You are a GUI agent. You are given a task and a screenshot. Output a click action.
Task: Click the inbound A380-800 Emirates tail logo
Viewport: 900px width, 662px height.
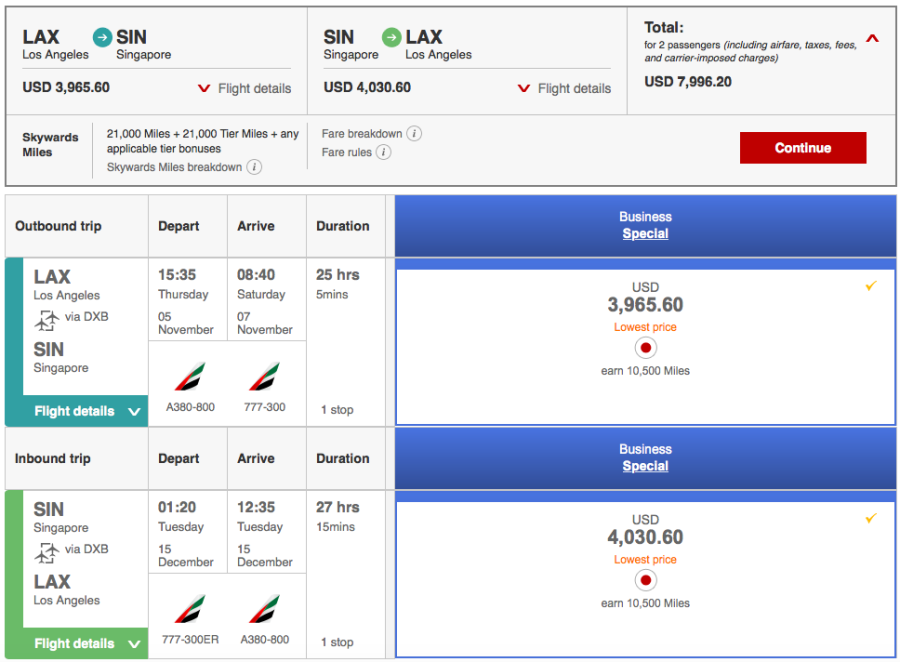click(264, 609)
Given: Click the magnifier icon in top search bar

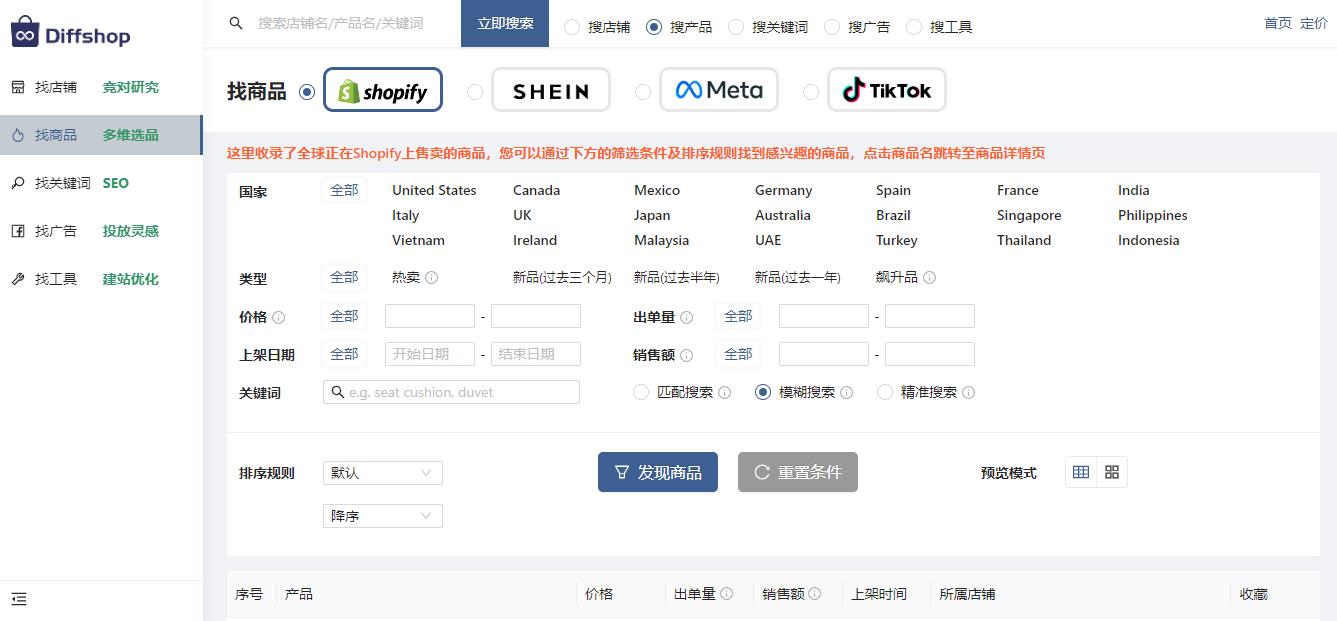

******************************

» **Directions**
The lines to copy run from the line containing "Viewport: 900px width, 662px height." through the end of the data above; copy exactly those, minus the pictures.

» **Result for this exercise**
Viewport: 900px width, 662px height.
click(264, 609)
Given: Click the magnifier icon in top search bar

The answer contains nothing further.